SFT: A high-level intuition
We often picture LLMs reading the way we do — moving through a sentence, pausing at a word, attaching meaning, slowly building up understanding.
❌ That image feels natural … but it's also wrong.
What's actually happening is much more mechanical. A model processes text as a stream of tokens, one after another. There's no inner voice, no quiet moment of reflection. Just pattern recognition running across a sequence.
During Continued Pretraining (CPT), the system is exposed to an enormous, uninterrupted flow of language — books, articles, forums, code — all blended into one massive signal.
Over time, patterns begin to settle in. Certain tokens cluster together. Scientific writing develops one statistical fingerprint; poetry develops another. "Quantum" frequently sits next to "physics" — not because there's comprehension, but because the pairing shows up often enough to become predictable.
At that stage, the model is excellent at continuing text. What's missing is the structure of interaction…
🙋 There's no natural sense of where a question ends, where a response begins, or whose turn it is.
That's the gap Supervised Finetuning (SFT) fills!

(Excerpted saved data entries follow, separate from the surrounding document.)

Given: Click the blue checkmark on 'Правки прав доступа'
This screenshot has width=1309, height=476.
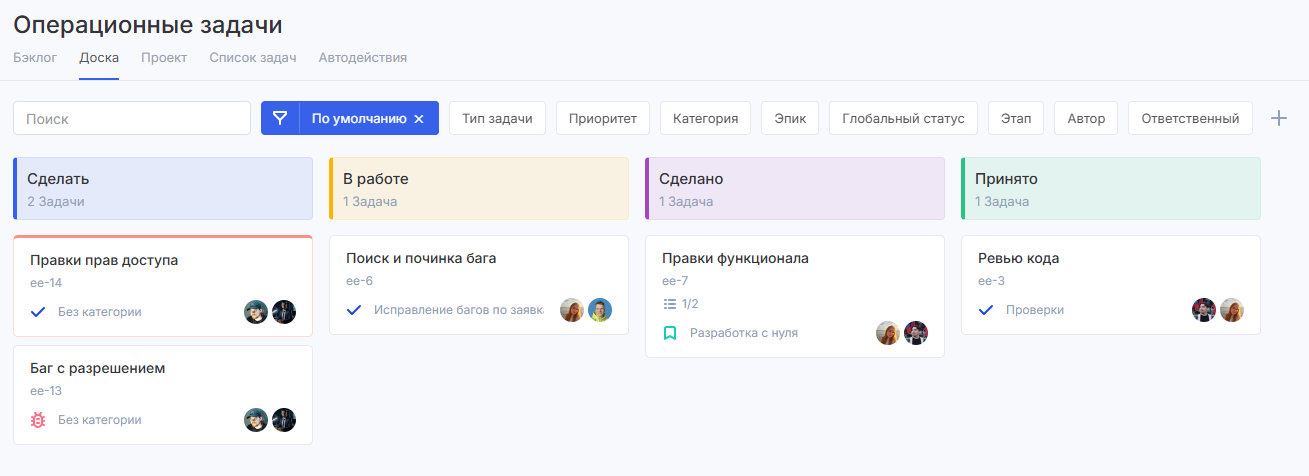Looking at the screenshot, I should (x=39, y=312).
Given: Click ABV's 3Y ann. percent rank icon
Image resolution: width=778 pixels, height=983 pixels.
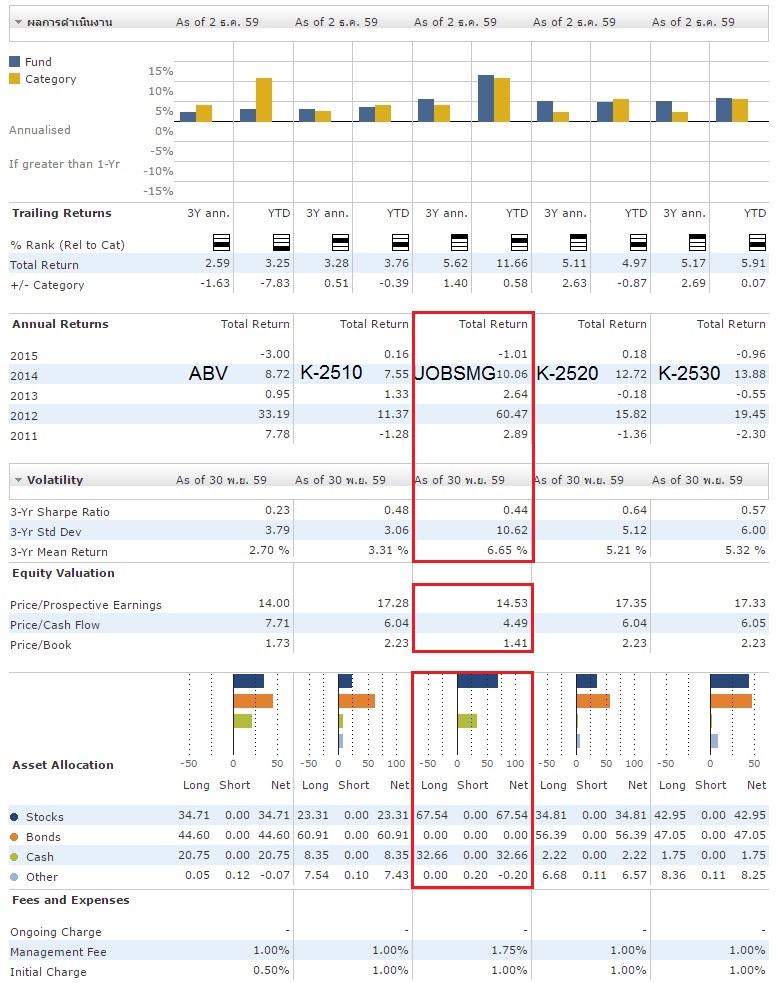Looking at the screenshot, I should [221, 242].
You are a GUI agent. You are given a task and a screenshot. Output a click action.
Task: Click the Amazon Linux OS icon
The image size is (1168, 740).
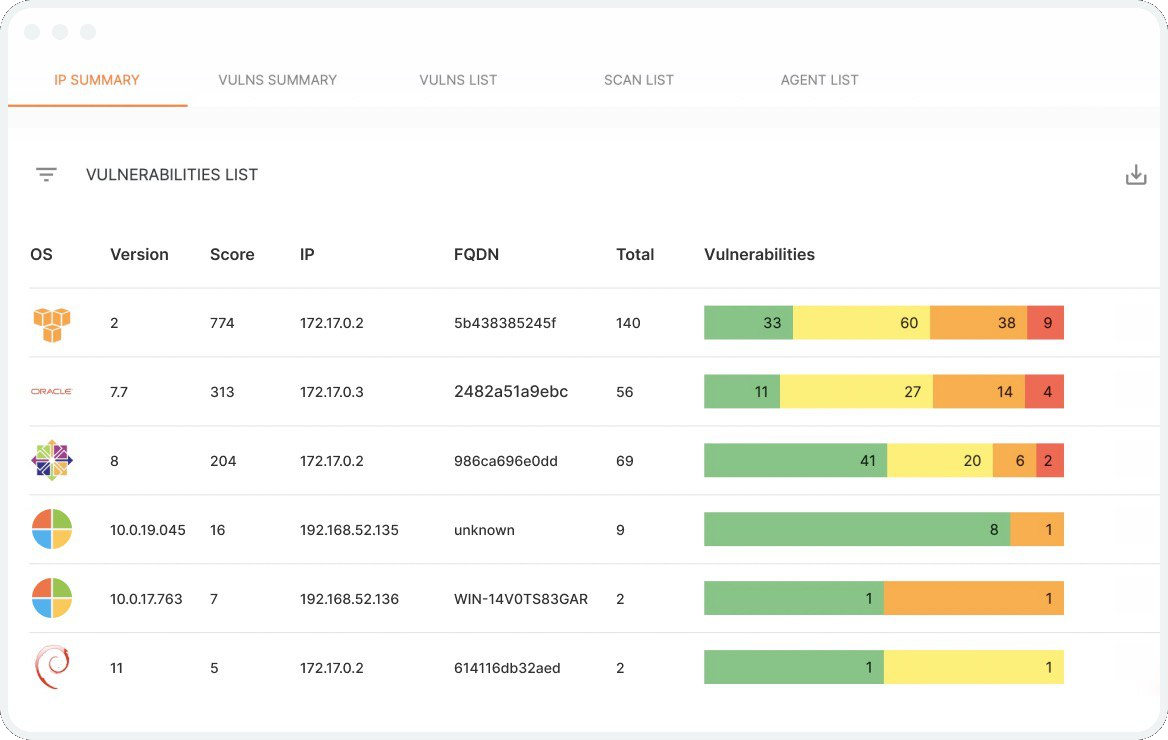(51, 322)
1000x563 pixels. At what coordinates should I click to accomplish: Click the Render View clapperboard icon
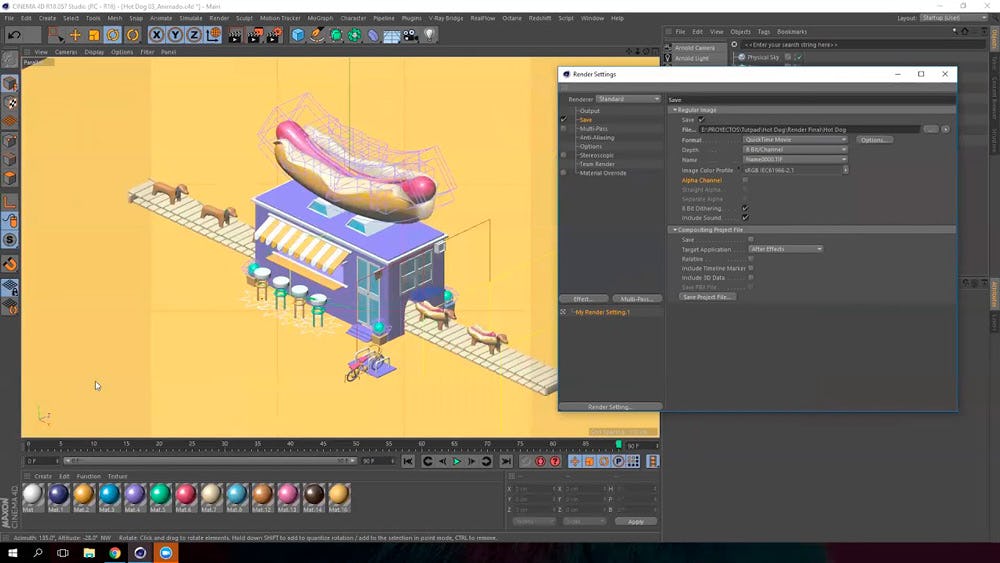click(x=234, y=35)
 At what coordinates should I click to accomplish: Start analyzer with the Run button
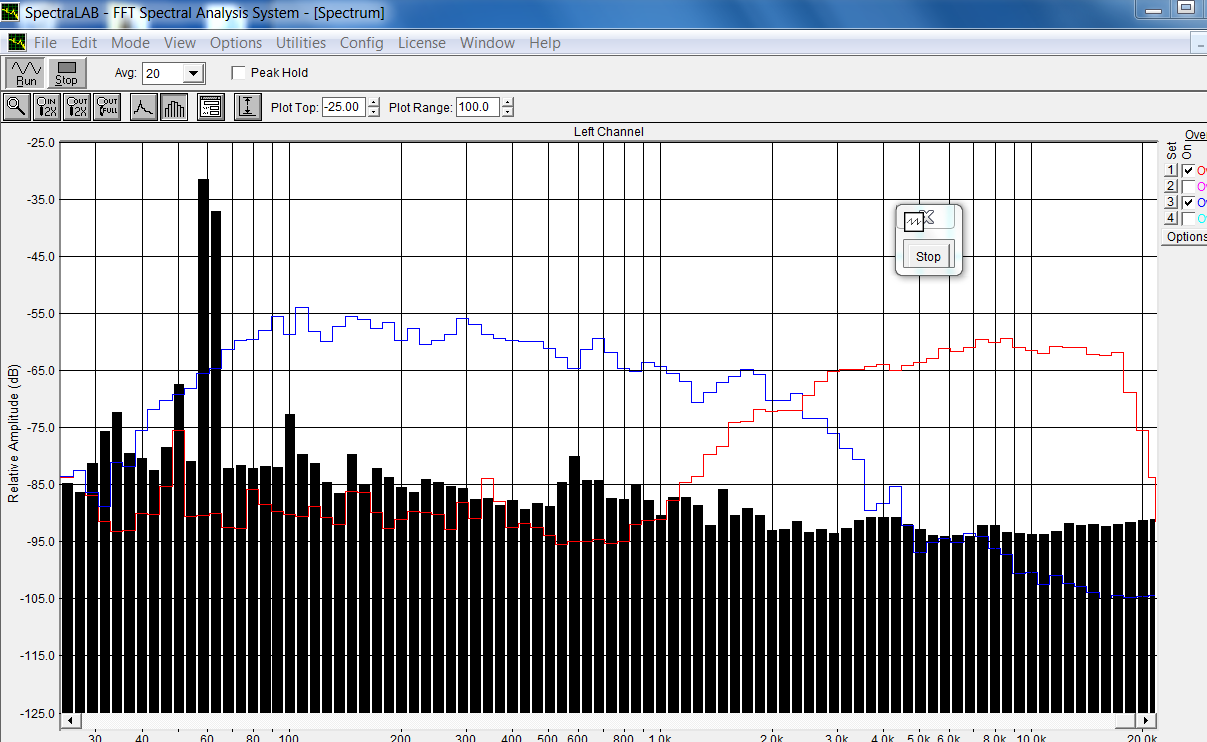(x=26, y=73)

If pre-training teaches the model the general patterns of language, SFT teaches it structure. It introduces roles, boundaries, and turn-taking. It makes clear what is input and what is response.
Special tokens mark where the user finishes and where the assistant should begin. Those markers aren't natural language, but they're structurally powerful. They act like cues in a performance: "Now it's your turn. Now respond!"
🙋 Without that training, the model doesn't know when to stop continuing the user's thought!
And once the model internalizes that rhythm, something subtle but important happens. It stops behaving like a text completion engine and starts behaving like a participant.
That's the real shift!
The Jinja2 "Skeleton"
🤔 Where does "I" end and "you" begin inside a transformer?
At the raw level, there is no built-in concept of speaker or listener. There are only tokens flowing through attention layers.
That's why the chat template exists!
A chat template is the translation layer between our clean Python list of {role: ..., content: ...} messages and the single flattened string the model actually sees. It's the scaffolding of the conversation. Without it, everything collapses into one undifferentiated stream.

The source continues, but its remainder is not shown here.